The "ethnological congresses" common to travelling circuses are examples of this phenomenon. These exhibits presented "exotic cultures" right alongside wild animals, physical curiosities and people with various disabilities and abnormalities. After seeing Jo Jo and Chang and Eng, American audiences might look at "an authentic Japanese village" or see what was described as the "primitive" life of an African tribe. Large-scale versions of these frequently appeared as part of big city fairs and exhibitions, including the 1893 Chicago World's Fair.

What did people find so appealing about such spectacles? It seems that in a period when, not unlike our own, Americans worried over immigration and the meaning of "real America," sideshow exhibits offered the abnormal as a way to secure the boundaries of the normal. Ideas about race, especially as a new form of white supremacy emerged after the civil war, played a crucial role in this process.

The story of William Henry Johnson best illustrates how race figured into the freak show. In the 1860s, the Barnum's American Museum began to feature the mentally challenged African-American microcephalic, called a "pinhead" in sideshow lingo. Barnum had Johnson dressed in furs, encouraged him to act fierce and placed him in a setting that suggested he represented some kind of "missing link" in human evolution. In fact, Barnum billed Johnson as the "What is it?" and later as "the nondescript."

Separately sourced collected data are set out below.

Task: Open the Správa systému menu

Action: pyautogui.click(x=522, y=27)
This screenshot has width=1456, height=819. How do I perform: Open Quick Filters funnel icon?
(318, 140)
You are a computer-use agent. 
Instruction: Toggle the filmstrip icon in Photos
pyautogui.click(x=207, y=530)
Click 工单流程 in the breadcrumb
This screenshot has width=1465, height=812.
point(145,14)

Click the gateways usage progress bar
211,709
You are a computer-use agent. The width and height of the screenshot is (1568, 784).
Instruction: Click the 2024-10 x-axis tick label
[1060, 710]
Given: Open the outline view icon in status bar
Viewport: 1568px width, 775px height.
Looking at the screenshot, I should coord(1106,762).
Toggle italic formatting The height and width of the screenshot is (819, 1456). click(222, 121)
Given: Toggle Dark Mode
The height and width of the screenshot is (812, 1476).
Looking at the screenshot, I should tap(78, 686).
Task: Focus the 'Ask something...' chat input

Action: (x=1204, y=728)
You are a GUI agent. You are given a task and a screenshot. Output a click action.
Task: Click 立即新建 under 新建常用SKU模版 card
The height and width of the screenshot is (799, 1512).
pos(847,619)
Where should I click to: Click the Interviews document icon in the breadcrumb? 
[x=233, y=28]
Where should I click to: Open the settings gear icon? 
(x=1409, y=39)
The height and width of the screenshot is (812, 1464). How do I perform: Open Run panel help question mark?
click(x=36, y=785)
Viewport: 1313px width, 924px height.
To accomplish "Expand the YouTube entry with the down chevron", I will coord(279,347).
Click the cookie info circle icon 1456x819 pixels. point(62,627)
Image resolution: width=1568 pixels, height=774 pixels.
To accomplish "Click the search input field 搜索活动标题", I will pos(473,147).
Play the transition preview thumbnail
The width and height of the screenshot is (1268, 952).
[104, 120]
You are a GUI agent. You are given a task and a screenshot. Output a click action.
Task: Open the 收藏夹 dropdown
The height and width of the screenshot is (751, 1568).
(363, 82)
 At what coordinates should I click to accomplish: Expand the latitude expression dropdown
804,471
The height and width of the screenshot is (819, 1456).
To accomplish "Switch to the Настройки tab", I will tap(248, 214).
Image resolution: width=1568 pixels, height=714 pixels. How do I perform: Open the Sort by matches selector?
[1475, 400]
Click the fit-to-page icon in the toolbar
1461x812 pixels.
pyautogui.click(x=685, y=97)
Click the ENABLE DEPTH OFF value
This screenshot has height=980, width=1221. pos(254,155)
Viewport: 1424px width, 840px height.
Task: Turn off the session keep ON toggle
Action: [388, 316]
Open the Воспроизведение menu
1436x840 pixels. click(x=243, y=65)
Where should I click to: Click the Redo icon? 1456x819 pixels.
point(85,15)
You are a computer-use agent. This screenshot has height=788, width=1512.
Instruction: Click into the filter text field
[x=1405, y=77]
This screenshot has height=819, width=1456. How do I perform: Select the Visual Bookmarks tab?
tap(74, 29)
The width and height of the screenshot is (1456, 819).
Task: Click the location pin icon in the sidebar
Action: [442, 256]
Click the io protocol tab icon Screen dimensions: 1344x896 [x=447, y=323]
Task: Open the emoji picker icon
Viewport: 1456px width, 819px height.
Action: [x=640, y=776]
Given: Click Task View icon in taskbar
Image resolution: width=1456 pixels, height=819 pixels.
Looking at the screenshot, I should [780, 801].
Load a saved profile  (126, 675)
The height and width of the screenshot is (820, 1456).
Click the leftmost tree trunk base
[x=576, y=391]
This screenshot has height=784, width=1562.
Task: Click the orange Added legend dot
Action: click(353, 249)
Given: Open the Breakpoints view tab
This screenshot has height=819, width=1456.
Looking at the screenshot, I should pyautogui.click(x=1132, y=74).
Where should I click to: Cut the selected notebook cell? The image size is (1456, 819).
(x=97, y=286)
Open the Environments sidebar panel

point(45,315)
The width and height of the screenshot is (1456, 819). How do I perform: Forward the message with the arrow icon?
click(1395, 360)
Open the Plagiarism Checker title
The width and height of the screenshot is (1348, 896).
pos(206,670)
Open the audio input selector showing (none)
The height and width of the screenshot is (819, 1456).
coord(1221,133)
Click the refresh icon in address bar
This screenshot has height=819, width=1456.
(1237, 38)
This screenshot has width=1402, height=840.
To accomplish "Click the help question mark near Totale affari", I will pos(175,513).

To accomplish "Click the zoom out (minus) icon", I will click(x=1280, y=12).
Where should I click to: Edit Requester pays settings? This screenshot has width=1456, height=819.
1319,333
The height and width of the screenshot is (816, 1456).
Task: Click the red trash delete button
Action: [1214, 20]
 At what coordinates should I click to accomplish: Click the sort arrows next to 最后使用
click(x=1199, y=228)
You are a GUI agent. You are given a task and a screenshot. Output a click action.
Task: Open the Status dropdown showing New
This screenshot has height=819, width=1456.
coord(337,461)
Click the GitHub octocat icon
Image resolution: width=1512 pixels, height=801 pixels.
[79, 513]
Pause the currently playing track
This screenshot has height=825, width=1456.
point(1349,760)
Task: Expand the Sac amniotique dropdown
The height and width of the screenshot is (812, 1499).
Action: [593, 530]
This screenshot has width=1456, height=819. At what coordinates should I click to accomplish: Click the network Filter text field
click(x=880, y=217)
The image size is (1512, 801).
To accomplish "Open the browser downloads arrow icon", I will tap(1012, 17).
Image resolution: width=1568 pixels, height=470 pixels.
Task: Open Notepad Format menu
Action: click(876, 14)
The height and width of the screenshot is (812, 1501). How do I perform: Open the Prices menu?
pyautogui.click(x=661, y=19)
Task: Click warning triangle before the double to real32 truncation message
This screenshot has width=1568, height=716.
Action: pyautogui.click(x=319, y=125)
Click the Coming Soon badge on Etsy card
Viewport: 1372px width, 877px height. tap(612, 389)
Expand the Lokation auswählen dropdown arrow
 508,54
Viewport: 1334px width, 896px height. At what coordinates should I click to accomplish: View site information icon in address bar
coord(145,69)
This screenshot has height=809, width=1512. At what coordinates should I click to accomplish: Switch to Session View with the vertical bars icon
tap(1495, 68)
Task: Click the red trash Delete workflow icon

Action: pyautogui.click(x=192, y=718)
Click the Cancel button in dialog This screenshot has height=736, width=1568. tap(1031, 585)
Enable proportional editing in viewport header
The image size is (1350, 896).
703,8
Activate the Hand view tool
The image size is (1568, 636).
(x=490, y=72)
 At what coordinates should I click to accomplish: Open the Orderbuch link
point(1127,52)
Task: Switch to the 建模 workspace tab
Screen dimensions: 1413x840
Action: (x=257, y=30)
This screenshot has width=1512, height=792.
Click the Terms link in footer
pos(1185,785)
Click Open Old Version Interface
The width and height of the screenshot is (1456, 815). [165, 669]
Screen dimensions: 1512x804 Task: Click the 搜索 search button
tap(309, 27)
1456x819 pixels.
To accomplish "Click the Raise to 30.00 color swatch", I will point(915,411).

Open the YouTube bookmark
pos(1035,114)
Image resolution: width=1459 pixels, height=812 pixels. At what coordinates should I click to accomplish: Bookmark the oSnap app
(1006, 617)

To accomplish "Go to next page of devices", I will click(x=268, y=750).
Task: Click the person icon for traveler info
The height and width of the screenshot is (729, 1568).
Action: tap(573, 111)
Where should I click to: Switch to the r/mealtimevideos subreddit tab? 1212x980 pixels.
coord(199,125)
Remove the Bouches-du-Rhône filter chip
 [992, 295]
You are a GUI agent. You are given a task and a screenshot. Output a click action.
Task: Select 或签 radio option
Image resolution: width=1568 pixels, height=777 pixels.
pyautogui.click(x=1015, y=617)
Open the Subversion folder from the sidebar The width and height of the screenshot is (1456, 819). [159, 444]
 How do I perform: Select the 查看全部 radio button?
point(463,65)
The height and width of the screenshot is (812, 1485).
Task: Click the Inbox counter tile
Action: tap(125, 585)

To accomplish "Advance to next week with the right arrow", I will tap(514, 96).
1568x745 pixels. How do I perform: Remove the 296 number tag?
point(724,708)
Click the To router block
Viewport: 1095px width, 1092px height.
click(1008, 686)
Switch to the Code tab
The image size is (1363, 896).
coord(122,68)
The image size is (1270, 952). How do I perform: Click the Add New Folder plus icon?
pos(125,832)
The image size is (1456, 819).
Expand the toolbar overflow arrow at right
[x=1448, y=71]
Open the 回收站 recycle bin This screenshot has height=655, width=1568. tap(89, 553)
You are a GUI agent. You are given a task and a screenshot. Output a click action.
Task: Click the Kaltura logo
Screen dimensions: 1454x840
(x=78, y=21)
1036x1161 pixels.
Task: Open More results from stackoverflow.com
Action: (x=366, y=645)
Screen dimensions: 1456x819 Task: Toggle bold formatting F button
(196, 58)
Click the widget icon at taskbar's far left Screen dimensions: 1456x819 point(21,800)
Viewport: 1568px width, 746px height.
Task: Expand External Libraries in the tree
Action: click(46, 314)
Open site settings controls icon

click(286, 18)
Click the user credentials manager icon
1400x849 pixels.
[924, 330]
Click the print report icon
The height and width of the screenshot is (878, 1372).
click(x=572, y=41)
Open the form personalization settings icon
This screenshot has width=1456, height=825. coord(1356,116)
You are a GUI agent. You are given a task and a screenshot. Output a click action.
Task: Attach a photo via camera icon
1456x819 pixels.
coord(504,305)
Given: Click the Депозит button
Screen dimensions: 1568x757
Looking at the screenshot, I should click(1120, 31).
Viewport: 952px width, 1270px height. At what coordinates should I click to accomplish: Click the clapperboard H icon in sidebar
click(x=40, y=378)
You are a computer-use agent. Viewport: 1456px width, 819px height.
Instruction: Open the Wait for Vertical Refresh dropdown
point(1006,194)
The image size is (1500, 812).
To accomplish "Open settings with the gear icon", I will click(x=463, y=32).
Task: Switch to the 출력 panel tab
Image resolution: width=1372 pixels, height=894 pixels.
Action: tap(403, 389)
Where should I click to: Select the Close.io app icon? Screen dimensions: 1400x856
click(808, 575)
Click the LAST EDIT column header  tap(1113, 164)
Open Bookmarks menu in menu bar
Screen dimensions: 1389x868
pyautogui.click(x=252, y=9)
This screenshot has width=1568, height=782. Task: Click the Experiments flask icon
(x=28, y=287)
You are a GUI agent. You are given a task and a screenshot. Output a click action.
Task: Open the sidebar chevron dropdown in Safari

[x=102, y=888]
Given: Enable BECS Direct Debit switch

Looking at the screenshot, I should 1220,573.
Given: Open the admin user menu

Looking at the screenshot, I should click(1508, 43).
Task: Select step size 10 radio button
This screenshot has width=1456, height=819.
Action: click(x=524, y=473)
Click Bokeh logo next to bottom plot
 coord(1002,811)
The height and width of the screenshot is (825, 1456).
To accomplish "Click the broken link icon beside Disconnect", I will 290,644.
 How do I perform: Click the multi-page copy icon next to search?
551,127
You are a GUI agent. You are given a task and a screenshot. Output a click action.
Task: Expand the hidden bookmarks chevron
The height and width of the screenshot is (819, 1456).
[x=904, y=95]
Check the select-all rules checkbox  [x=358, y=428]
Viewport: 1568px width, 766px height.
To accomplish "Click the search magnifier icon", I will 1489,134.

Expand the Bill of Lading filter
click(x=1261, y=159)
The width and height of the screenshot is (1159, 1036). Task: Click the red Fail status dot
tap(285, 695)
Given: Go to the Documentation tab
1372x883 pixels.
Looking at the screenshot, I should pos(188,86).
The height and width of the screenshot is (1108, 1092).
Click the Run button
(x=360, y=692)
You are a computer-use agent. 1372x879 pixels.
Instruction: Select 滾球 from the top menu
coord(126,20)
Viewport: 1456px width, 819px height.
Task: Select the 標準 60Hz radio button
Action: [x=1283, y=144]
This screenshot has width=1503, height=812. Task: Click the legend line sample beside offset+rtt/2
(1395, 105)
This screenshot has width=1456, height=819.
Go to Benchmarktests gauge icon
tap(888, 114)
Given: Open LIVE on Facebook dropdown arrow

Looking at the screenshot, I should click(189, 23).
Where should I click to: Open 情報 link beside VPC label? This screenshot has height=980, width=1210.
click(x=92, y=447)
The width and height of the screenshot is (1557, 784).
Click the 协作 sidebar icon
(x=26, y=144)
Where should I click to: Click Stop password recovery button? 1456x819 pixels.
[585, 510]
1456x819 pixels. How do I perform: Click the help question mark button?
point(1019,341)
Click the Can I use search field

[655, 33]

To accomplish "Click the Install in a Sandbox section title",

Despite nods to the alleged scientific importance of Johnson, whenever his keepers lectured to audiences about his "true story, they described him as both "a man-monkey" and a member of "an African tribe" they alleged had been discovered on the Gambia River. In a bitter irony, Johnson was actually the son of former slaves, transformed now into a racist construction of primitivism.

Our popular culture is awash in monsters, so I don't really imagine season four of American Horror Story being too scary for audiences to handle. That is, unless Murphy and his crew investigate the real American horror story of race and difference in America. And, knowing this show, they just might.

You can read more about the real American freak in Monsters in America. You might also want to take a look at Robert Bogdan's Freak Show and Rachel Adams, Sideshow U.S.A. These are good reading companions as you settle in to Season 4 (and try to go back to sleep after your nightmares about Twisty the Clown).